J-Kurve
Die J-Kurve oder der J-Kurven-Effekt ist eine wirtschaftstheoretische Hypothese, die im Zeitverlauf die Auswirkungen einer realen Abwertung der inländischen Währung auf den Außenbeitrag eines Landes in einer offenen Volkswirtschaft beschreibt. Kurzfristig ist der Effekt auf die Leistungsbilanz negativ (Importwert > Exportwert); erst im Zeitverlauf führt eine reale Abwertung der Inlandswährung zu der gewünschten Verbesserung der Leistungsbilanz. Die Kurve trägt ihren Namen aufgrund ihrer Ähnlichkeit zum Buchstaben J.
Normalreaktion der Leistungsbilanz
Eine Abwertung der Inlandswährung führt unter sonst gleichen Bedingungen zu einer Verbesserung der Leistungsbilanz:
- Durch eine Abwertung der Inlandswährung steigt der reale Wechselkurs (in der Preisnotierung).
- Inländische Güter und Dienstleistungen werden relativ billiger.
- Die gesamtwirtschaftliche Nachfrage nach inländischen Gütern und Dienstleistungen steigt.
- Inländische Güter und Dienstleistungen werden im Ausland verstärkt nachgefragt.

*AUFGABEN*.
a) Gib den Auszug zur J-Kurve von „- Die gesamtwirtschaftliche“ bis „Ausland verstärkt nachgefragt.“ wieder und ersetze darin „Dienstleistungen“ durch „Leistungen“.
b) Worauf geht laut dem Auszug zur J-Kurve der Name der Kurve zurück?
c) Setze den Text über die J-Kurve im Anschluss an seinen letzten Satz fort.
Die nachstehende Auflistung spielt hierfür keine Rolle.

*BEREITGESTELLTE DATEN*.
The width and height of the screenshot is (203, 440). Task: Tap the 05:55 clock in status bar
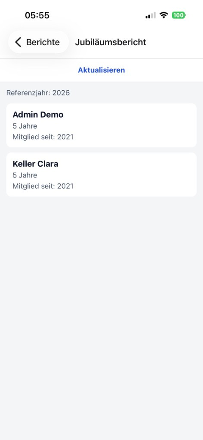(37, 15)
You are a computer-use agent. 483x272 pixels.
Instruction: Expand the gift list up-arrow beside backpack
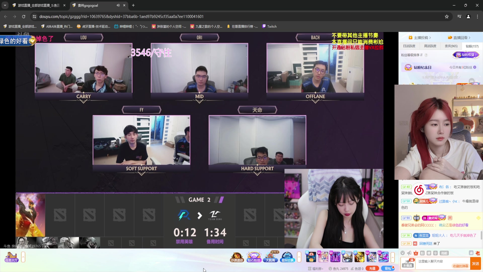click(392, 257)
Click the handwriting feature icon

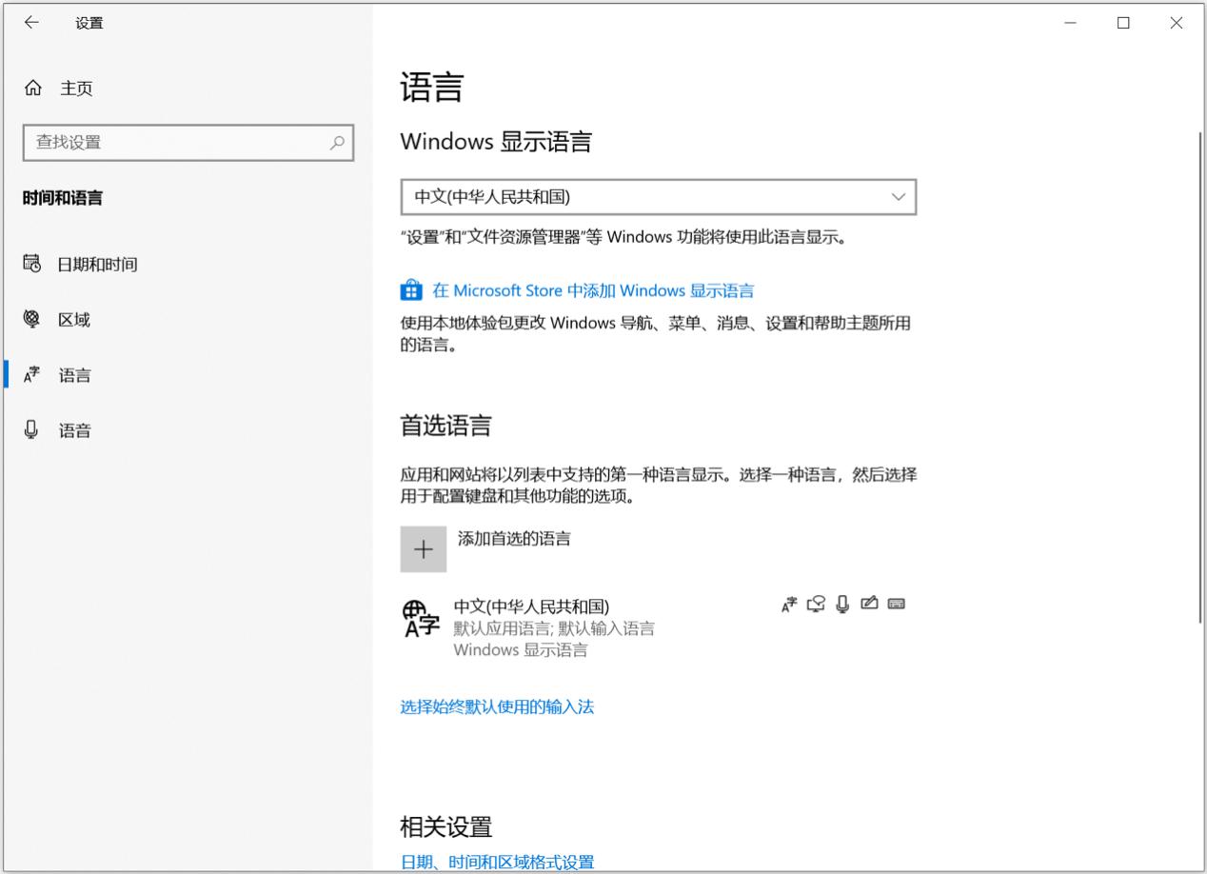[869, 604]
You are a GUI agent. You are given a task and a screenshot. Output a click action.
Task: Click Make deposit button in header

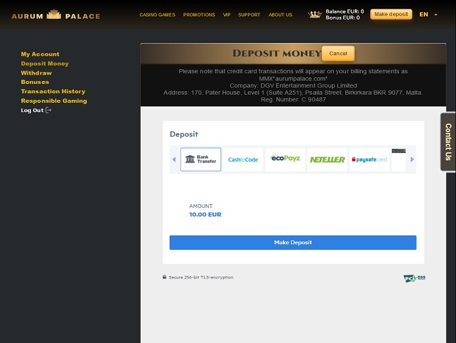pyautogui.click(x=391, y=14)
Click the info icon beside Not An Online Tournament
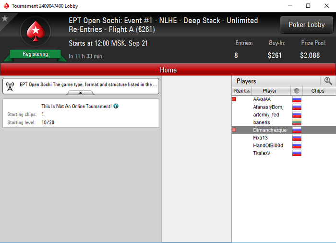Screen dimensions: 336x243 (x=116, y=106)
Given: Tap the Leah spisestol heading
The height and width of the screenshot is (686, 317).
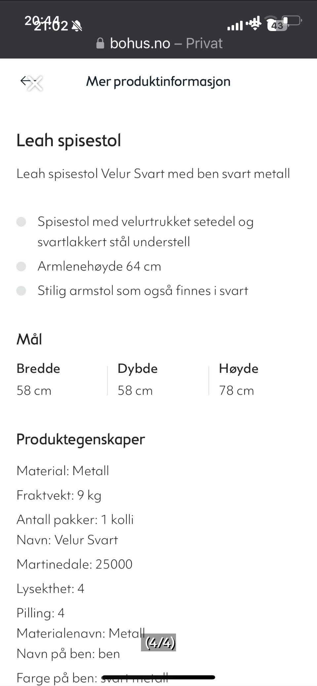Looking at the screenshot, I should coord(69,140).
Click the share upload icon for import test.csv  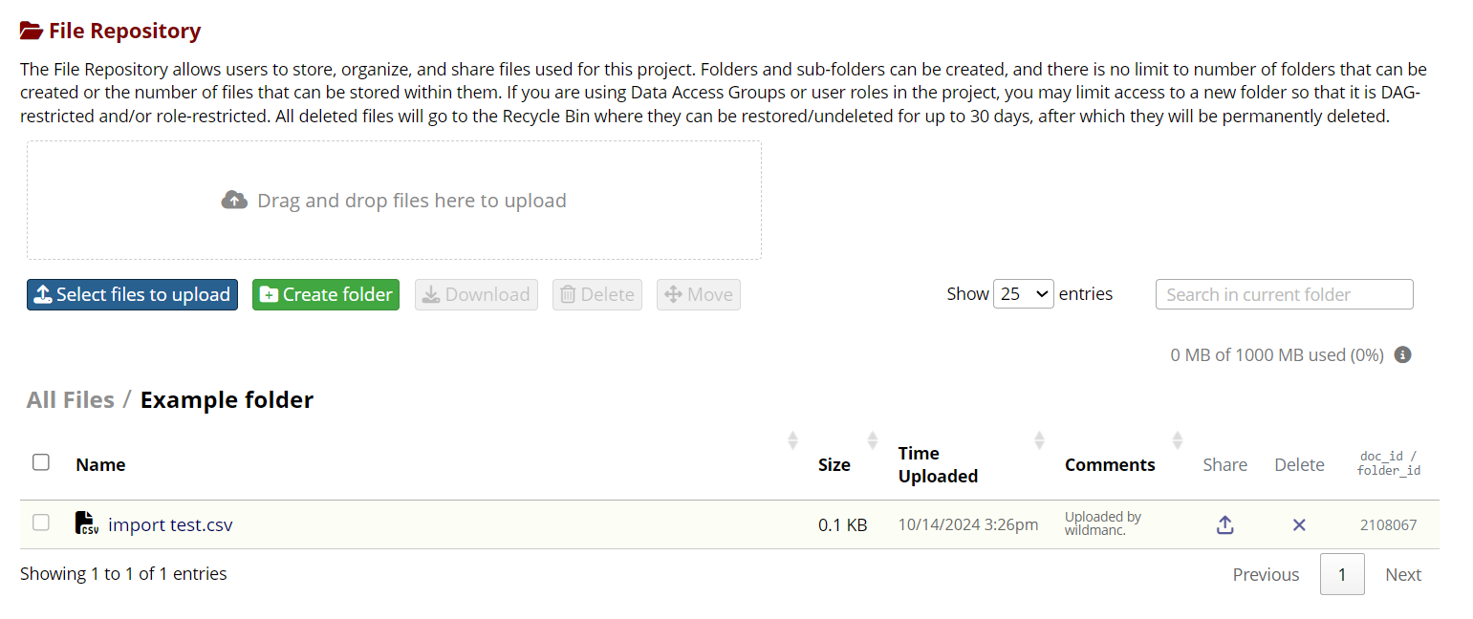pyautogui.click(x=1224, y=524)

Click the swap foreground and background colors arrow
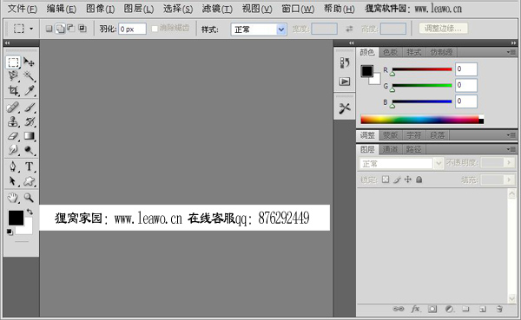[30, 212]
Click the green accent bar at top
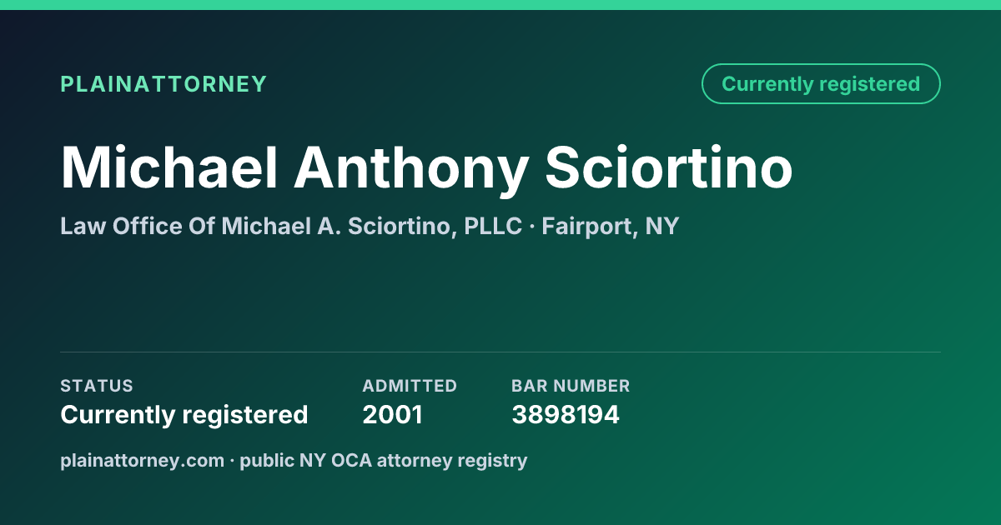Image resolution: width=1001 pixels, height=525 pixels. 501,5
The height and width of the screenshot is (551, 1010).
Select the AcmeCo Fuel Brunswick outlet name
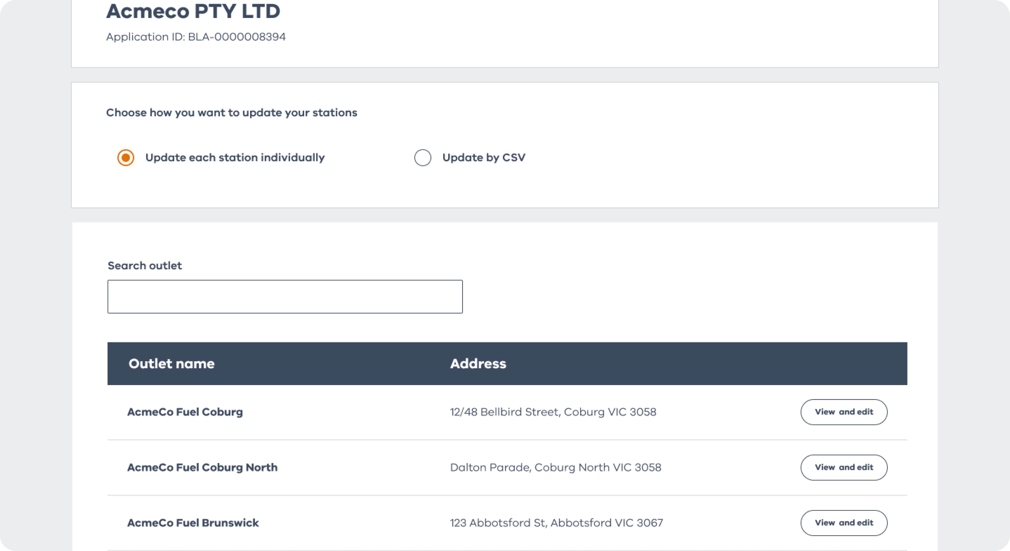(x=193, y=523)
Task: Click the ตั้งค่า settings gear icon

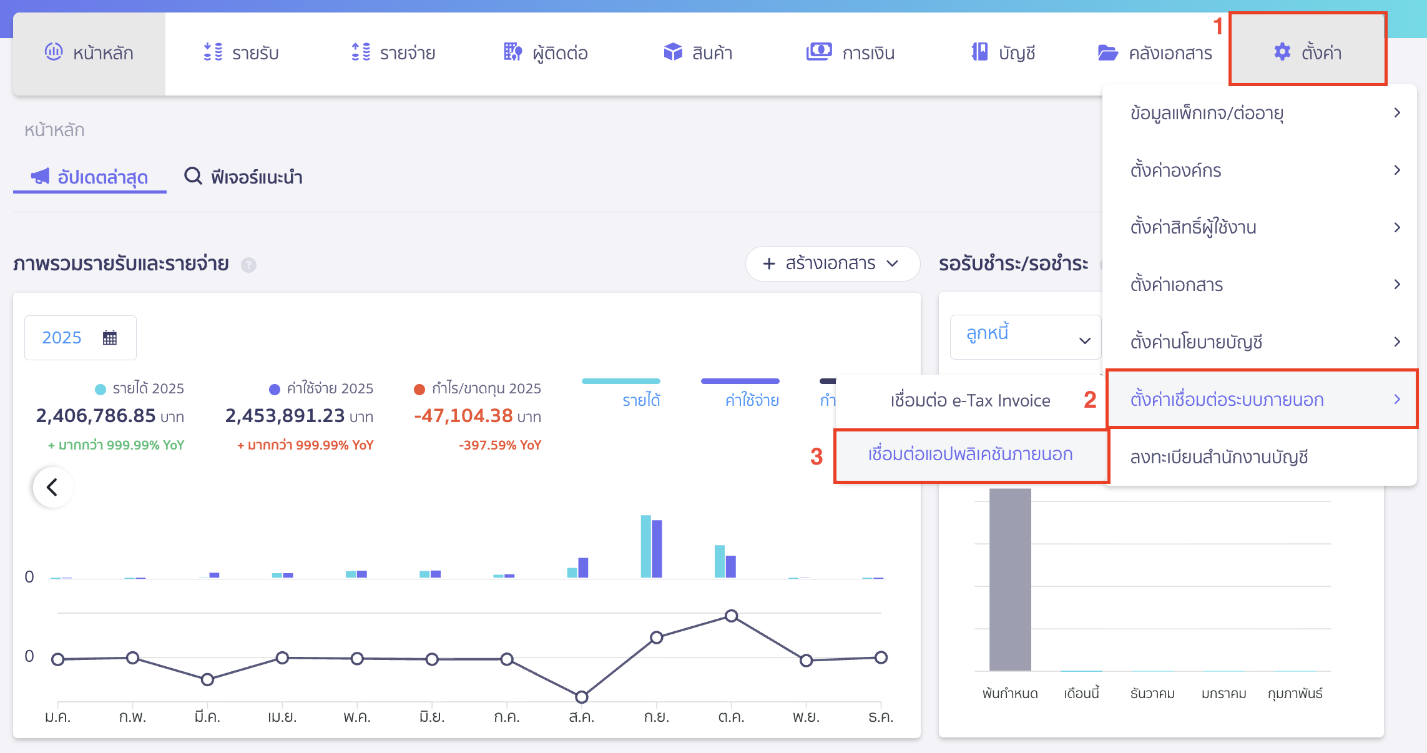Action: (1283, 52)
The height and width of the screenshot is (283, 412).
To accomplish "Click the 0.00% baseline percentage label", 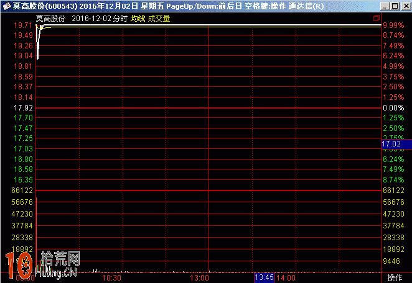I will (x=393, y=107).
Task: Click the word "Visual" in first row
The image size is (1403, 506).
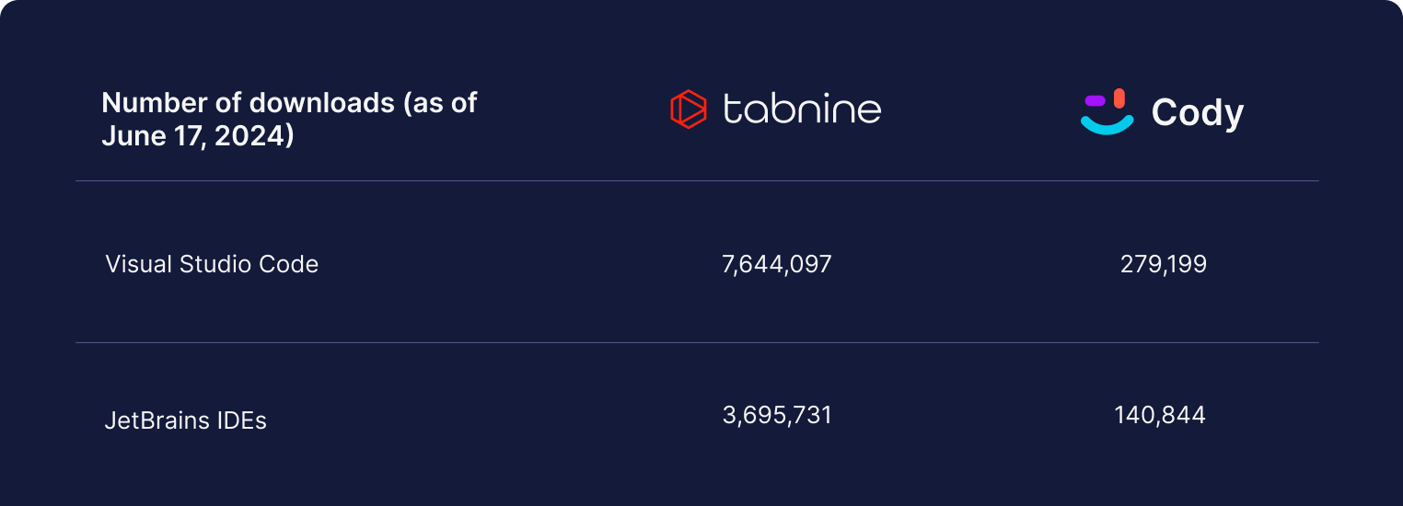Action: [135, 264]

*ANTWORTEN JE AUFGABE*.
a)
- Die gesamtwirtschaftliche Nachfrage nach inländischen Gütern und Leistungen steigt.
- Inländische Güter und Leistungen werden im Ausland verstärkt nachgefragt.

b) Auf ihre Ähnlichkeit zum Buchstaben J.

c)
- Es wird mehr exportiert.
- Importe verringern sich, da Inländer ausländische Produkte und Dienstleistungen durch inländische Produkte und Dienstleistungen substituieren.
- Der Außenbeitrag erhöht sich, die Leistungsbilanz verbessert sich.
Eine Aufwertung hingegen führt zu einer Verschlechterung der Leistungsbilanz. Diese Reaktion der Leistungsbilanz nennt man Normalreaktion der Leistungsbilanz[1]. Hierbei wird unterstellt, dass die Marshall-Lerner-Bedingung erfüllt und eine hinreichend große Nachfrageelastizität gegeben ist[2].
Wirkungsverzögerungen einer Wechselkursänderung
Die oben aufgeführte Verbesserung der Leistungsbilanz nach einer Abwertung der inländischen Währung erhält man nur im Rahmen einer statisch-komparativen Analyse. Dabei wird der Gleichgewichtszustand auf dem Gütermarkt vor und nach einer Wechselkursänderung miteinander verglichen. Die Übergangsphase vom alten zum neuen Gleichgewicht wird hierbei außer Acht gelassen. Es kann jedoch vorkommen, dass sich unmittelbar nach einer Währungsabwertung die Leistungsbilanz verschlechtert. In einem solchen Fall kann erst nach einigen Monaten eine positive Veränderung beobachtet werden. Die graphische Entwicklung der Leistungsbilanz – erst schlechter werdend, bevor eine Besserung eintritt – hat eine große Ähnlichkeit mit dem Linienzug des Buchstaben J (siehe untere Abbildung).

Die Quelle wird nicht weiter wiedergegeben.